On August 2nd, 1700, a cluster of English fishing boats settled off Toad Cove, Newfoundland. Their calm routine shattered as an ill-favoured craft bore down on the flotilla; pirates were active along the coast, and few honest sailors welcomed the sight of a strange, dishevelled vessel. Captain Humphrey Bryant's trawler had already fought off one attack, and his crew had no stomach for polite introductions. Five rounds of red-hot shot roared from their swivel guns and sliced the brigand's rigging. The ship abruptly anchored as an agitated figure jigged about the poop deck, treating Bryant to a torrent of abuse impressive even by North Atlantic standards. It was maritime history's least likely Black- beard – Edmond Halley, FRS.
Appearances deceived; Halley was no buccaneer, yet Bryant's error touched on truth. The popular image of scientists in the late 17th century was as half-crazed cranks or solitary adepts, immersed in arcane studies and shunning normal life for the 'high lonely tower' of Milton's Il Penseroso. Halley was totally different. A friend recalled him as 'naturally of an ardent and glowing temper. He always spoke and acted with an uncommon degree of sprightliness and vivacity. He was open and punctual in his dealings, candid in his judgements and blameless in his manners, sweet and affable'. Even allowing for loyal exaggeration, Halley emerges as a warm, convivial man, well-liked and good-hearted, with a schoolboy's taste for swashbuckling excitement. He cut an energetic and engaging figure.
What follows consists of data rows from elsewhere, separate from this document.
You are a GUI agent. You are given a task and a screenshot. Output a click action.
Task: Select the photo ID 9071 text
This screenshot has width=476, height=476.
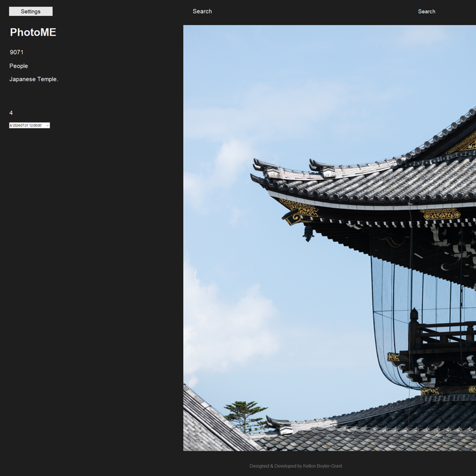click(17, 52)
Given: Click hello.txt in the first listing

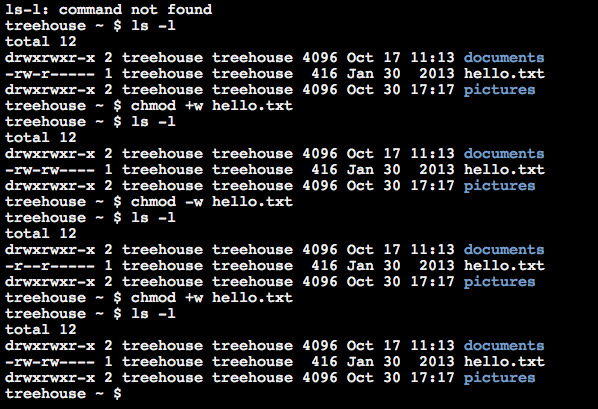Looking at the screenshot, I should 504,74.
The astronomer's reputation has suffered from his fame. Halley's Comet – the only bright comet to pass Earth at fairly short intervals – has overshadowed the extraordinary range of his interests. Few scientific histories even mention the ocean voyages contemporaries considered by far his greatest achievement.
These adventures began shortly before noon on October 20th, 1698, as His Majesties' 'Pink' Paramour slipped away from Deptford and headed for the open sea. Halley, Secretary of the Royal Society and a newly appointed naval captain, opened the sealed orders he had written for himself five days earlier. They began:
To Captn. Edmd. Halley Comandr ... You are to make the best of your way to the Southward of the Equator, and there to observe on the East Coast of South America and the West Coast of Africa, the variations of the Compasse, with all the accuracy you can, as also the true Situation both in Latitude and Longitude of the ports wher you arrive ... and, if the season of the yeare permit, you are to stand soe farr to the south till you discover the Coast of the Terra Incognito.
This wondrously optimistic final clause gave Halley carte blanche to explore and observe. The astronomer was eminently qualified for both. In November 1676, soon after his twentieth birthday, he and a friend embarked on a voyage to the remote Atlantic island of St Helena, intending to map the southern stars. They proved remarkably successful – despite the island's overcast skies and the motiveless malice of Governor Gregory Field. In the following years, Halley distinguished himself in almost every branch of science, displaying a powerful practical bent that marked him out from most of the Royal Society.

As early as 1695, he and Benjamin Middleton 'made proposals of going into ye South Sea & Round the World' to measure the variation of the compass and chart the Earth's magnetic field. Halley's reputation ensured a high level of official support, as did the obvious benefits to navigation. The causes of compass variation – or 'Declination' in technical terms – are still not perfectly understood. Like gravity, magnetism is strongest at the poles and weakest at the equator. The magnetic poles are themselves in constant motion, with the result that magnetic north varies considerably according to one's geographical location. Knowing this variation makes setting a precise course a relatively straightforward process. Ignorance invites disaster.
On April 1st, 1694, the Admiralty launched the specially constructed Paramour. lt was a 'Pink' – a frighteningly small, flat-bottomed ship just 52 feet long and eighteen wide, with a crew of twenty crammed on its single deck. Personal reasons prevented Halley sailing until October 1698, when the craft immediately proved to be faulty, necessitating major adjustments and repairs. It was not until November 22nd that Paramour finally set sail, accompanying Admiral Benbow's fleet, bound for Madeira and thence to the Cape Verde Islands.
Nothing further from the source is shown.